A4: The effectiveness of our adaptive resampling module has been shown in the ablation study in Table 3 (“w/o Adaptive Sampling”). An ablation for iterative semantic refinement, which is applied during the sequential optimization stage, has also been presented in Table 3 (“Full Initialization”). In addition, we show the ablation results without confidence map here, which achieves 89.4 $\mathcal{J}$ & $\mathcal{F}$ and 48.3 $<\delta_{avg}$ . This shows that our confidence map is effective in improving the performance. We will make the contribution of each component more clearly in the final paper.

Q5: How does the adaptive resampling strategy handle regions that are under-represented due to occlusion?

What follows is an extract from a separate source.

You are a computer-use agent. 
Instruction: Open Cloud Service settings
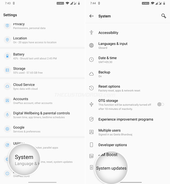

A5: Our adaptive resampling strategy operates only on visible regions. Fully occluded areas cannot be directly reconstructed since their true geometry is inherently unobservable from the available data. Nevertheless, as shown by the tracking results in Figures 1 and 5, our 3D representation remains more stable in under-represented regions compared to the 2D networks. This suggests that our 3D representation is capable of producing plausible and coherent results by enforcing spatial and temporal consistency, even when direct observations are unavailable and 2D predictions are drifting.

Q6: Sequential-global optimization is resource-heavy and time-consuming.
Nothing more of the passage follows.